Exercise data:
*****

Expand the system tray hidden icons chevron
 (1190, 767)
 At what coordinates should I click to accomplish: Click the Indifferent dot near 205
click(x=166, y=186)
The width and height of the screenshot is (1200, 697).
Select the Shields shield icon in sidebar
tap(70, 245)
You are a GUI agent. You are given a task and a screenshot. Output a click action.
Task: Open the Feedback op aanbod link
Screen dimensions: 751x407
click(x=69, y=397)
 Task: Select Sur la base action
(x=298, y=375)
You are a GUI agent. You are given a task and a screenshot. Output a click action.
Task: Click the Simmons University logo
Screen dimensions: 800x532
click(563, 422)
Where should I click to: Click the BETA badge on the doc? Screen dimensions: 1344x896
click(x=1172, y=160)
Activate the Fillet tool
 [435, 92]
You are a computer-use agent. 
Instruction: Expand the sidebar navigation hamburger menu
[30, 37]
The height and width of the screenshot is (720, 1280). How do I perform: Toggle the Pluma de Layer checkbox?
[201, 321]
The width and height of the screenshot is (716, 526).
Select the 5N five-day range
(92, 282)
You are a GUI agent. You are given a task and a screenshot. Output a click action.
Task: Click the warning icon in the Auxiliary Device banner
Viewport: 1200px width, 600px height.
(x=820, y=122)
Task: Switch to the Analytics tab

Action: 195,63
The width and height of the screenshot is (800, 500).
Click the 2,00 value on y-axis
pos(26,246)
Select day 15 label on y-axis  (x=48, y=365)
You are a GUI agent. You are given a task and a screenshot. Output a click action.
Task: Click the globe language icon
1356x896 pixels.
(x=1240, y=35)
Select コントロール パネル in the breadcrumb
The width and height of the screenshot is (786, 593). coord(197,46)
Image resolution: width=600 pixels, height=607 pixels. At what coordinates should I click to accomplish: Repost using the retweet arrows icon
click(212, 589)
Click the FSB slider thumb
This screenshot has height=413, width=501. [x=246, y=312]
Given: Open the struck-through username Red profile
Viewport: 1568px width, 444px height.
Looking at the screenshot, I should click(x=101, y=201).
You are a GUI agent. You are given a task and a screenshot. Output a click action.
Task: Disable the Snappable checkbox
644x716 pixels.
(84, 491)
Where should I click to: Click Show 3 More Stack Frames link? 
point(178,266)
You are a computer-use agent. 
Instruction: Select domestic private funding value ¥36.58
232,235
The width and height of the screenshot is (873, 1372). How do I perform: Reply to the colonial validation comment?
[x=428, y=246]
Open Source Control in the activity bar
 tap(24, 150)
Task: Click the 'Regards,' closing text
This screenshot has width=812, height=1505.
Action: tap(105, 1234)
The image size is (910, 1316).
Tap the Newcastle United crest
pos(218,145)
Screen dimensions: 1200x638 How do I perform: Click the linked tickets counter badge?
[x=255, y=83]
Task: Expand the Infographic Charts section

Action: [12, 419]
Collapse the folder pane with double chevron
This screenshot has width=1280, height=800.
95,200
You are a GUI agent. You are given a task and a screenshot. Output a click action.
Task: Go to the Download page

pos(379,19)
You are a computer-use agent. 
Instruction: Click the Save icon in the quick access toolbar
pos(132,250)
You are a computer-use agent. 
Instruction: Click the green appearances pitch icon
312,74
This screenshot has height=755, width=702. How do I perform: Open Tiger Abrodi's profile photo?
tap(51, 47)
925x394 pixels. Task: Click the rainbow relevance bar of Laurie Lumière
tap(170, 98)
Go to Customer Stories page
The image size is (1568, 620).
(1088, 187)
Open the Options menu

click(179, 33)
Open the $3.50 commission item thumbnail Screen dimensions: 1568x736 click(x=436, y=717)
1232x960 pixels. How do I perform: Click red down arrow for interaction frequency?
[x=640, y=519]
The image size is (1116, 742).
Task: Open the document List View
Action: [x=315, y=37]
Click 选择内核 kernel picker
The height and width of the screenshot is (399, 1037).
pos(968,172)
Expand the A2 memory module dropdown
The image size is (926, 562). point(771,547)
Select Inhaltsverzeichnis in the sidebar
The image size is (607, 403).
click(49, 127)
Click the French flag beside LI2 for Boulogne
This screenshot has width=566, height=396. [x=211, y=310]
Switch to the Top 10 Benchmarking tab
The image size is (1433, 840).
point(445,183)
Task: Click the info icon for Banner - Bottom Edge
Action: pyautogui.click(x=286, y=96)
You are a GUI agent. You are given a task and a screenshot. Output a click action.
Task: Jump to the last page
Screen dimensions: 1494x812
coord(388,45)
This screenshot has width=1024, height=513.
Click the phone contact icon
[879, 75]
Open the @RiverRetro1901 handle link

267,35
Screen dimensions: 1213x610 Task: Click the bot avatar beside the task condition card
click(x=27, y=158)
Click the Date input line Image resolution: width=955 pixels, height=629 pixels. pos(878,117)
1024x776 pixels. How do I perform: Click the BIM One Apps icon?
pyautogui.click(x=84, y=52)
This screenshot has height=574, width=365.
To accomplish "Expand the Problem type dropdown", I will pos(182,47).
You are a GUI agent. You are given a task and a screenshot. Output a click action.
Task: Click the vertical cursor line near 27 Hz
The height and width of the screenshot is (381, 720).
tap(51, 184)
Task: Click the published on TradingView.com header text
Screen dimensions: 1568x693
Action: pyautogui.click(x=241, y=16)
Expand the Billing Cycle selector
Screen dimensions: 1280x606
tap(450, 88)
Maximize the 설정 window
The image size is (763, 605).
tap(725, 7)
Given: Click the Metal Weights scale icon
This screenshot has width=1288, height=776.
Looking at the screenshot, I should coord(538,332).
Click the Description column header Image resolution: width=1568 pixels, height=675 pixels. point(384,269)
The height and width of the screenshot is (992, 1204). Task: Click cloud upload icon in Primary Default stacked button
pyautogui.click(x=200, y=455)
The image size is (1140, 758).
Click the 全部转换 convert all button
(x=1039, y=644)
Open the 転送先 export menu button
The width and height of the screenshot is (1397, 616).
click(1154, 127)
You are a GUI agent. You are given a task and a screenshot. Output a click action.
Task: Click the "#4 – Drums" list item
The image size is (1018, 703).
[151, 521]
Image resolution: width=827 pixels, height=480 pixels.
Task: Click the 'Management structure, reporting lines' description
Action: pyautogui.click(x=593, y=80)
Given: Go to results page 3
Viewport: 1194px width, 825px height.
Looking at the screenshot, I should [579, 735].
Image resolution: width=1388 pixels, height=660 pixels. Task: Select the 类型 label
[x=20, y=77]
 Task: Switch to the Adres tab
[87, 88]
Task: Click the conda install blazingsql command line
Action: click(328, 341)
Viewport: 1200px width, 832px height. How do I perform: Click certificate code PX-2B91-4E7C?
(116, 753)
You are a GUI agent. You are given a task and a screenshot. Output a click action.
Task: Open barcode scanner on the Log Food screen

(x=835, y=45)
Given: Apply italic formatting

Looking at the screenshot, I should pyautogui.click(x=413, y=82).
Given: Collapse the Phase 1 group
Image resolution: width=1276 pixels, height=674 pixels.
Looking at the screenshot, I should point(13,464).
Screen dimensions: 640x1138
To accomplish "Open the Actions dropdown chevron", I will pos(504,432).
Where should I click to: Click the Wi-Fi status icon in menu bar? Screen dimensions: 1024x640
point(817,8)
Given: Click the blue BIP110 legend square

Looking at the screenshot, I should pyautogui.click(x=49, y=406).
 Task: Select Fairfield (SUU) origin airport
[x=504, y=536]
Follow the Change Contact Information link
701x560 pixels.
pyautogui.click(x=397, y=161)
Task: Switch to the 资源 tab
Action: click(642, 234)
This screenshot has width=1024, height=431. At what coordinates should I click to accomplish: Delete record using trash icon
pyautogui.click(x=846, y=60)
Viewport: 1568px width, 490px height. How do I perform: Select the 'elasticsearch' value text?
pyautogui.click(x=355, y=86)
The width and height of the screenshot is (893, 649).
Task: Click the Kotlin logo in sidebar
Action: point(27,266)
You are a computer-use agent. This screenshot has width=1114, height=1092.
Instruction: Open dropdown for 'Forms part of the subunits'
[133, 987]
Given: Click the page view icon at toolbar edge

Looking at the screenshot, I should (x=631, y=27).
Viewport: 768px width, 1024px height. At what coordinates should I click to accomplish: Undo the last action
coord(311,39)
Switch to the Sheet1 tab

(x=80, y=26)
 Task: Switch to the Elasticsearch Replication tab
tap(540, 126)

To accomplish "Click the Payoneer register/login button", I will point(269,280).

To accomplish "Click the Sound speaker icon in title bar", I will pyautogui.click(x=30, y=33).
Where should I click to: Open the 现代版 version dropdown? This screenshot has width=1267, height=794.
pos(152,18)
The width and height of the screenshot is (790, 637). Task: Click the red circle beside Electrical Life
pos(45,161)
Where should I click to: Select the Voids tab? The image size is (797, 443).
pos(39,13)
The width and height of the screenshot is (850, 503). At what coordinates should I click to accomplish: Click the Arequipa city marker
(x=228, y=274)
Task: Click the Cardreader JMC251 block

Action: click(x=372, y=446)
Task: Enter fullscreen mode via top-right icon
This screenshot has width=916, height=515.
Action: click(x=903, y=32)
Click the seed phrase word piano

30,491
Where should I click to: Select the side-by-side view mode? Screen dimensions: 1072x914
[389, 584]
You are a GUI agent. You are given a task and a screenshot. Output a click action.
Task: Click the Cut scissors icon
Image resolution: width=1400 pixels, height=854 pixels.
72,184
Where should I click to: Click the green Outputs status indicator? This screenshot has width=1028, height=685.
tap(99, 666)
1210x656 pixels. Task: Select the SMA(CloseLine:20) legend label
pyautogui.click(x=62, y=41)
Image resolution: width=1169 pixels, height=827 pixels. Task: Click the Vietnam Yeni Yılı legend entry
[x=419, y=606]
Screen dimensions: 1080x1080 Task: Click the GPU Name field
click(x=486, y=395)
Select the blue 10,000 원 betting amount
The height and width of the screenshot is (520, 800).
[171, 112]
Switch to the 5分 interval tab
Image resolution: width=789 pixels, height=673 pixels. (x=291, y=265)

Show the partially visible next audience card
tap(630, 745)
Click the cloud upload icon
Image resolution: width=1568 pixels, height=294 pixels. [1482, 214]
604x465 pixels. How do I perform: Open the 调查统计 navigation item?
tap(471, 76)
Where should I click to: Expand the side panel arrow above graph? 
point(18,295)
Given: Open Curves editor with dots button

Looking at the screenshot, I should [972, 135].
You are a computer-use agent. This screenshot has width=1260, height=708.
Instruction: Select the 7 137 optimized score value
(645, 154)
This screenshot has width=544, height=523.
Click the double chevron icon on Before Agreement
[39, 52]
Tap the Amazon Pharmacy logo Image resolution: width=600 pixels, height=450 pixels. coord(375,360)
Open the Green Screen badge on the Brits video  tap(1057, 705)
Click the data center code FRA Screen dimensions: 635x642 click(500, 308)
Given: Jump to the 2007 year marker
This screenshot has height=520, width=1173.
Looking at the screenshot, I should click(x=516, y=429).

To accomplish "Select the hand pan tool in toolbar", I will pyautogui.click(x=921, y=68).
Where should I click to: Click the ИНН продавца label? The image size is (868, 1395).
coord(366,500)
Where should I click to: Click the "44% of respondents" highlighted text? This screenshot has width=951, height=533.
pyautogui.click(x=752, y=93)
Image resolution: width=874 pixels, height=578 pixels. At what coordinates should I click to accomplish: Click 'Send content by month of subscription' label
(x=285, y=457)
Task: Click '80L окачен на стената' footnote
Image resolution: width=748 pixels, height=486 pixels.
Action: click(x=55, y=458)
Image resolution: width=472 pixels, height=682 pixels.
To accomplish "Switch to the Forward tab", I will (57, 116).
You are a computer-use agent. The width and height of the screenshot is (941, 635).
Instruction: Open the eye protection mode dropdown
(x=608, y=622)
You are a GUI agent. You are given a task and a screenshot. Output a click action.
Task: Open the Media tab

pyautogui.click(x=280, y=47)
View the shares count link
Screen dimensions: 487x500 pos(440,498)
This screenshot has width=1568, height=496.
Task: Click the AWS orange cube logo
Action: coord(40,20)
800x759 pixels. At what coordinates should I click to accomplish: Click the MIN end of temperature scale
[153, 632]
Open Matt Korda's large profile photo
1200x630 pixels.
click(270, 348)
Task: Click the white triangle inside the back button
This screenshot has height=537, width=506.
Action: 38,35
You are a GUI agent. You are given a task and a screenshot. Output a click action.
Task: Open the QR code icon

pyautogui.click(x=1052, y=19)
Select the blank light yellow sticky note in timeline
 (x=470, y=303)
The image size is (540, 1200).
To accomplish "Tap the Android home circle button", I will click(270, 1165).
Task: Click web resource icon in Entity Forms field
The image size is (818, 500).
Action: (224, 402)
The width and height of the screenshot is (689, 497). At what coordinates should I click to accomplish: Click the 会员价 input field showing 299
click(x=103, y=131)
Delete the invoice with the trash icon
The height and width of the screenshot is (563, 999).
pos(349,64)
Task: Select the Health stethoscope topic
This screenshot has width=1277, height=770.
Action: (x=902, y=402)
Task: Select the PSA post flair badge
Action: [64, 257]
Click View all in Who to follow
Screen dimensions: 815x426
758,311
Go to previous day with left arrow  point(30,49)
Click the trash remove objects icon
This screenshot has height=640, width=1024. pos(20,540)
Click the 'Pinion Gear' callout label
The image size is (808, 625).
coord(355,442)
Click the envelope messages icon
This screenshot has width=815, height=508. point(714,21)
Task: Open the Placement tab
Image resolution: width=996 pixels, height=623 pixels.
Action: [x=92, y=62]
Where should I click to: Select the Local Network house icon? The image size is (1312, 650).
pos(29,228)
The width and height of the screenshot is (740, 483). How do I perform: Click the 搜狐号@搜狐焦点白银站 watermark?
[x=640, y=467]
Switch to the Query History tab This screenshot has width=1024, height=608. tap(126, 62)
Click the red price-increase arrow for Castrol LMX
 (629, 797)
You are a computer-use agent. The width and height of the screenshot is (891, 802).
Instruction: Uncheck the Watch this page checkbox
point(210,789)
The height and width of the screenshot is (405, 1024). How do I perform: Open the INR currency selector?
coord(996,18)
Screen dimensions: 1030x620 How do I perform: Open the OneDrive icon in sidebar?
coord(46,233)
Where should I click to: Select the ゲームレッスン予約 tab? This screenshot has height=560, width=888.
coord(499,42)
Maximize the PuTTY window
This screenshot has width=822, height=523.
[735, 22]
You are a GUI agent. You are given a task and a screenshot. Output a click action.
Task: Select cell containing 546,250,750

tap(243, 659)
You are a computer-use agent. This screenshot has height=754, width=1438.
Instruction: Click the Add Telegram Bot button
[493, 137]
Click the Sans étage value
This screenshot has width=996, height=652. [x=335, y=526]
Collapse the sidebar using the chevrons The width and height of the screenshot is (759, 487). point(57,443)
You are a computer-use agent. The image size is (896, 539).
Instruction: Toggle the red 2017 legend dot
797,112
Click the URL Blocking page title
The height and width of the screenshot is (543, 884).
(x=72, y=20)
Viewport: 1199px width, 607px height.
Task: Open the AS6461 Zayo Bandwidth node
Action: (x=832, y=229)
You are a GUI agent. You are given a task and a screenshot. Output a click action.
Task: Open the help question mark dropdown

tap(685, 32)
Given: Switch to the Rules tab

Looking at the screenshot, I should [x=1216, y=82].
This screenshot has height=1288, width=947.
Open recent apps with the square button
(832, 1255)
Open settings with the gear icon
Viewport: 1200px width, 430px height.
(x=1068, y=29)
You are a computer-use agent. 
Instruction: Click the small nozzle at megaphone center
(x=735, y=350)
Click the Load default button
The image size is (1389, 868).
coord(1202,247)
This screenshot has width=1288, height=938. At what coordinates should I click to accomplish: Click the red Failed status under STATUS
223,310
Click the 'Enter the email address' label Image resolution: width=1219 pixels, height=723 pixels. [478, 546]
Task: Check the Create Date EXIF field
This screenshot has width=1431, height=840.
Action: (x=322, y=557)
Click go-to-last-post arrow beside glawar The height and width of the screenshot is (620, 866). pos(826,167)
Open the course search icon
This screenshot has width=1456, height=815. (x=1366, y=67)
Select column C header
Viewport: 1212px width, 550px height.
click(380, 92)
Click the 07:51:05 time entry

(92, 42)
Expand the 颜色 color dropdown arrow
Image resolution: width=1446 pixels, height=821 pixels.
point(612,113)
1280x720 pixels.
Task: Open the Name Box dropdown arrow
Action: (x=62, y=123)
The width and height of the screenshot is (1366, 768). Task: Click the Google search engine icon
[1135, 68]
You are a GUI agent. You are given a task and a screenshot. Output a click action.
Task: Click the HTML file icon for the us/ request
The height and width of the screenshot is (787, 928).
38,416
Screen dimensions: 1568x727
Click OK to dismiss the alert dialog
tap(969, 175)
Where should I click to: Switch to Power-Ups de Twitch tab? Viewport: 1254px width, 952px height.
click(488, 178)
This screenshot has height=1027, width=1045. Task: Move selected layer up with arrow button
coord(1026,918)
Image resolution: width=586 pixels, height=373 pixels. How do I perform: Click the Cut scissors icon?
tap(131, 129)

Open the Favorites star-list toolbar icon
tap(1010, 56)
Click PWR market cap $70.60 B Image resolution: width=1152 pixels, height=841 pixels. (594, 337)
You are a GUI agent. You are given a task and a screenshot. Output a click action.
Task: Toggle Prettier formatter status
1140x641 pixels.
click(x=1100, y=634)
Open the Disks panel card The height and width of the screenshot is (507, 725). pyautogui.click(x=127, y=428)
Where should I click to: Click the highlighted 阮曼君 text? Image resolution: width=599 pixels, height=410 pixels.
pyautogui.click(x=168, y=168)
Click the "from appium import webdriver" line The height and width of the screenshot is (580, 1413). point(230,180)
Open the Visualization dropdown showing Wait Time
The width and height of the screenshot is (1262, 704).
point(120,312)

*****

Exercise prompt: There is a run of lines above from the one with "Task: Disable the Snappable checkbox" to the one with "Open the $3.50"; print exactly that run, both ends included, and nothing else.

Answer to this problem:
Task: Disable the Snappable checkbox
644x716 pixels.
(84, 491)
Where should I click to: Click Show 3 More Stack Frames link? 
point(178,266)
You are a computer-use agent. 
Instruction: Select domestic private funding value ¥36.58
232,235
The width and height of the screenshot is (873, 1372). How do I perform: Reply to the colonial validation comment?
[x=428, y=246]
Open Source Control in the activity bar
 tap(24, 150)
Task: Click the 'Regards,' closing text
This screenshot has width=812, height=1505.
Action: tap(105, 1234)
The image size is (910, 1316).
Tap the Newcastle United crest
pos(218,145)
Screen dimensions: 1200x638 How do I perform: Click the linked tickets counter badge?
[x=255, y=83]
Task: Expand the Infographic Charts section

Action: [12, 419]
Collapse the folder pane with double chevron
This screenshot has width=1280, height=800.
95,200
You are a GUI agent. You are given a task and a screenshot. Output a click action.
Task: Go to the Download page

pos(379,19)
You are a computer-use agent. 
Instruction: Click the Save icon in the quick access toolbar
pos(132,250)
You are a computer-use agent. 
Instruction: Click the green appearances pitch icon
312,74
This screenshot has height=755, width=702. How do I perform: Open Tiger Abrodi's profile photo?
tap(51, 47)
925x394 pixels. Task: Click the rainbow relevance bar of Laurie Lumière
tap(170, 98)
Go to Customer Stories page
The image size is (1568, 620).
(1088, 187)
Open the Options menu

click(179, 33)
Open the $3.50 commission item thumbnail Screen dimensions: 1568x736 click(x=436, y=717)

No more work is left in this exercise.